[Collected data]
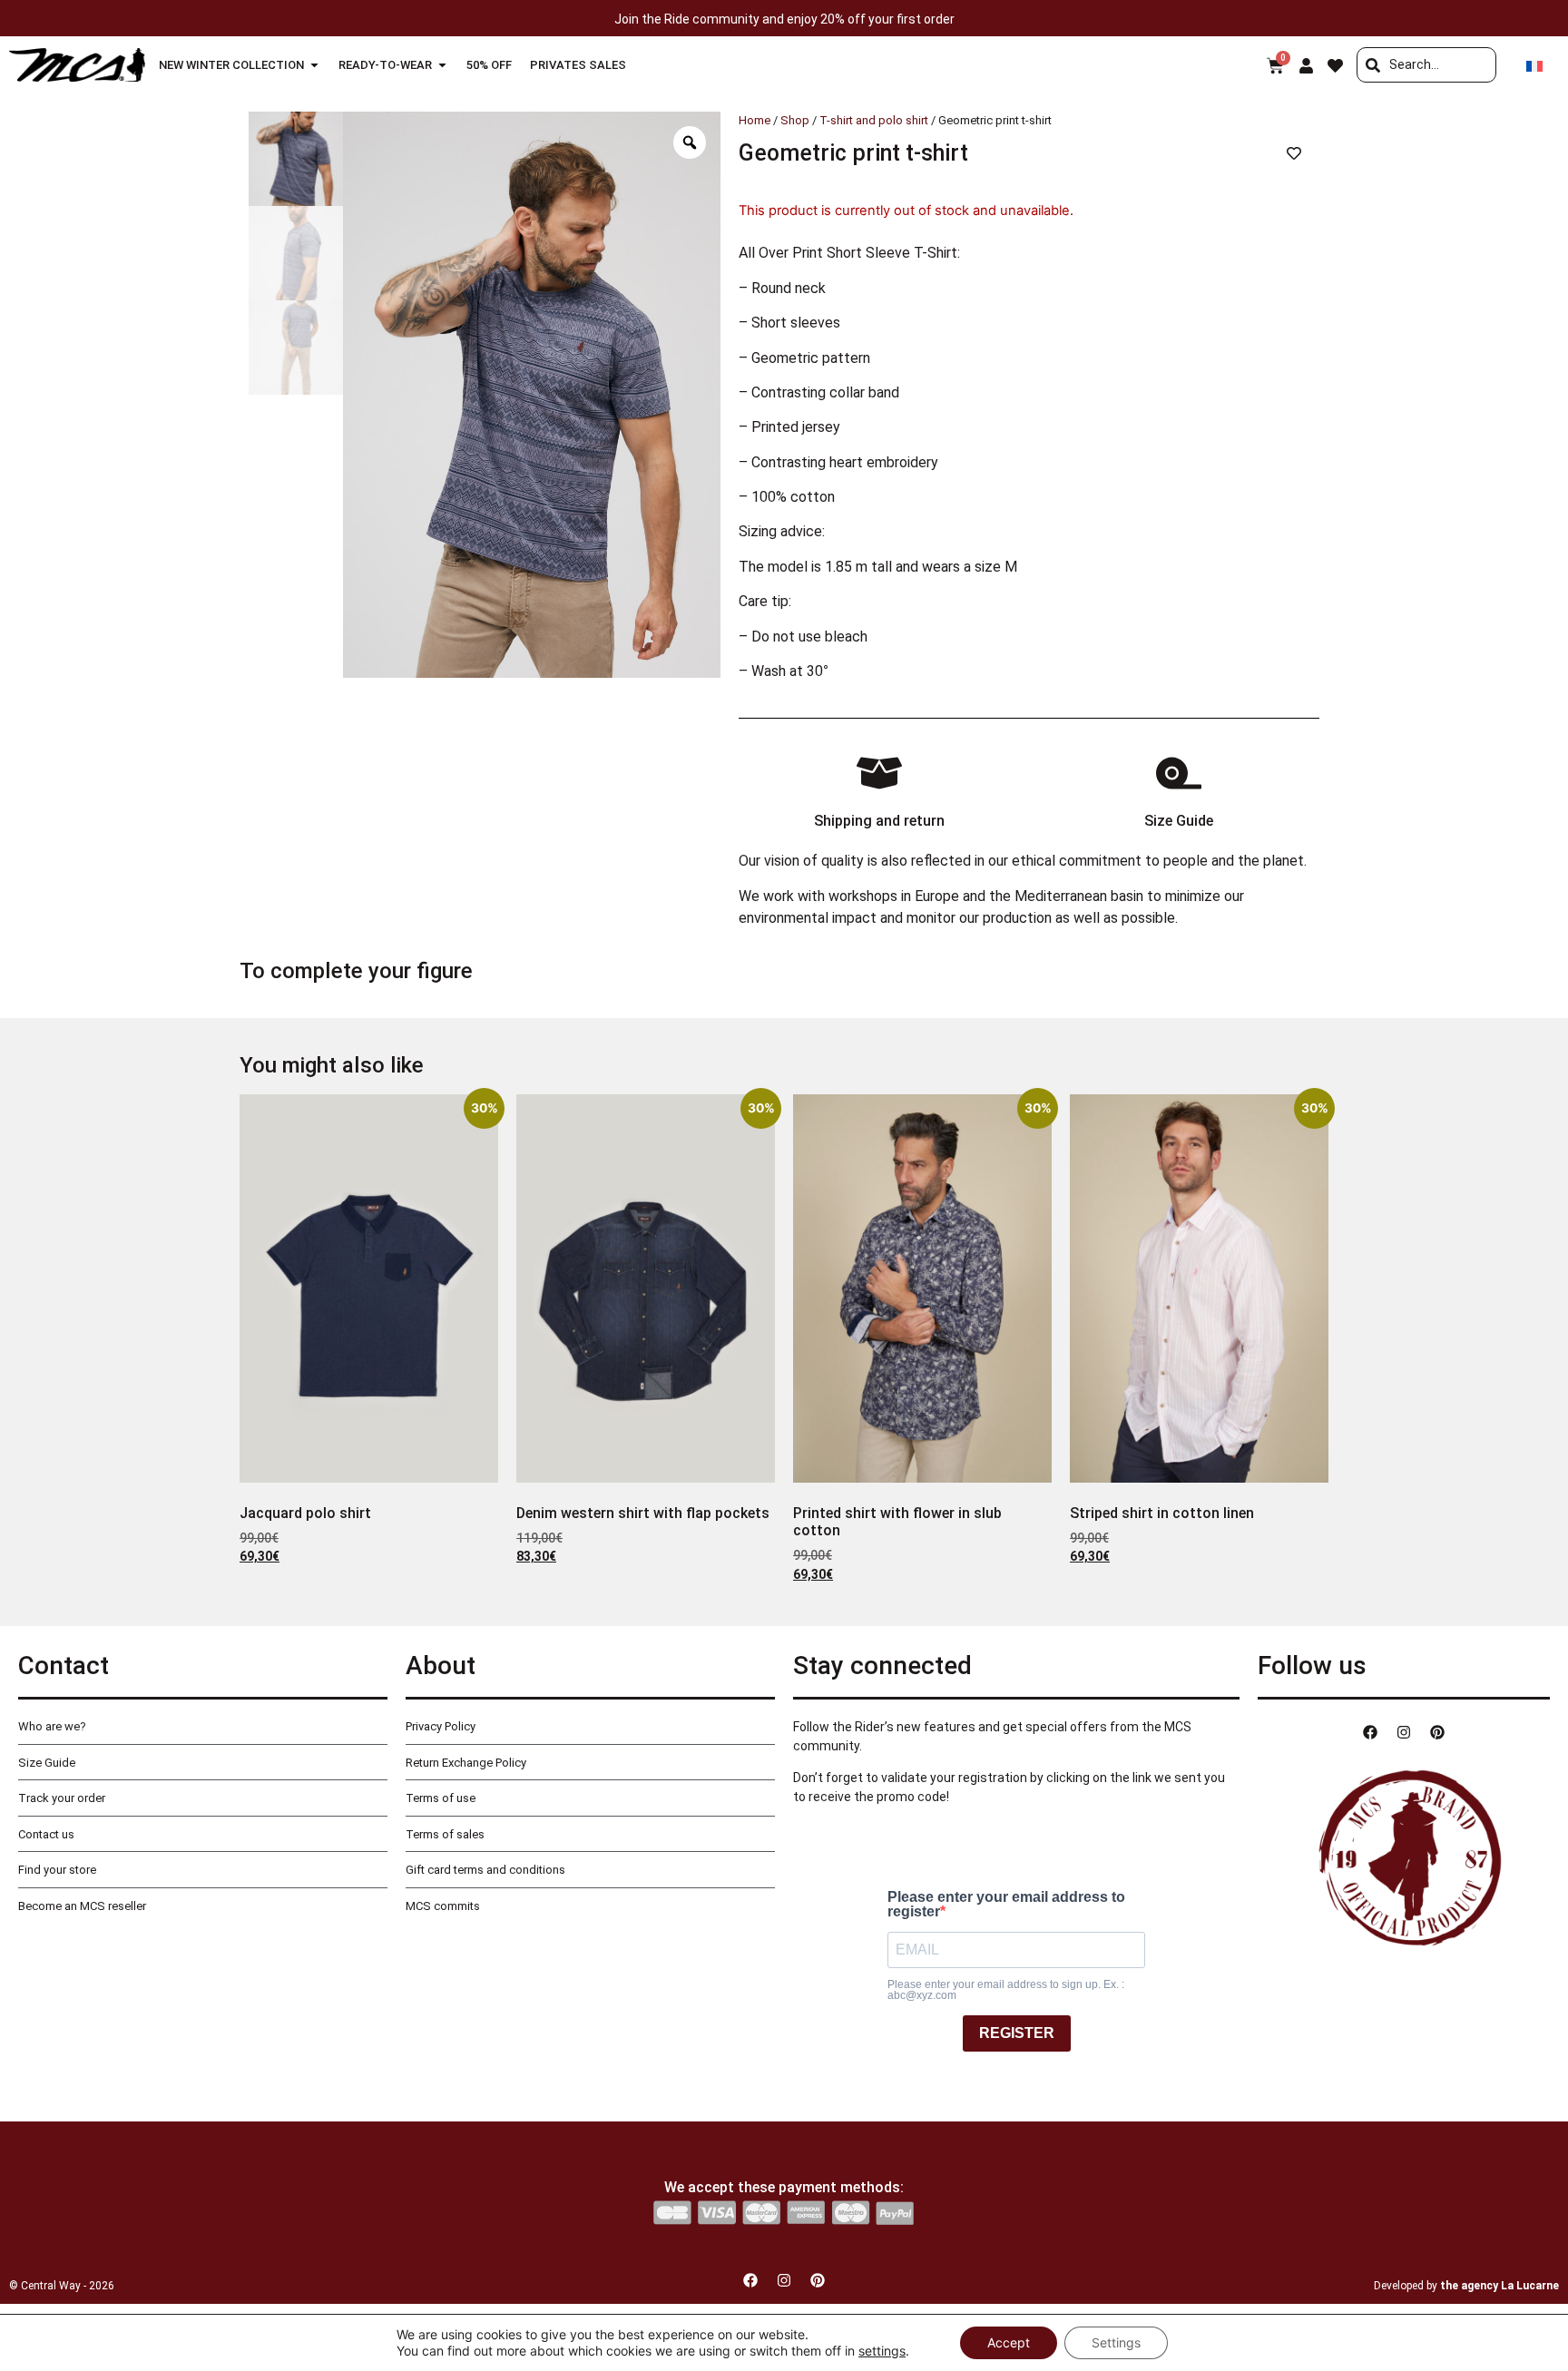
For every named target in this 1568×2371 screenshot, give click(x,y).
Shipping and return (879, 820)
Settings (1116, 2342)
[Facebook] (1370, 1732)
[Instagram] (1403, 1732)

Task brief
Reproduce the data above in full, exactly as it is, with the pictures left out.

Reply
For every named target in this 1568×2371 screenshot, give click(x,y).
Shipping and return (879, 820)
Settings (1116, 2342)
[Facebook] (1370, 1732)
[Instagram] (1403, 1732)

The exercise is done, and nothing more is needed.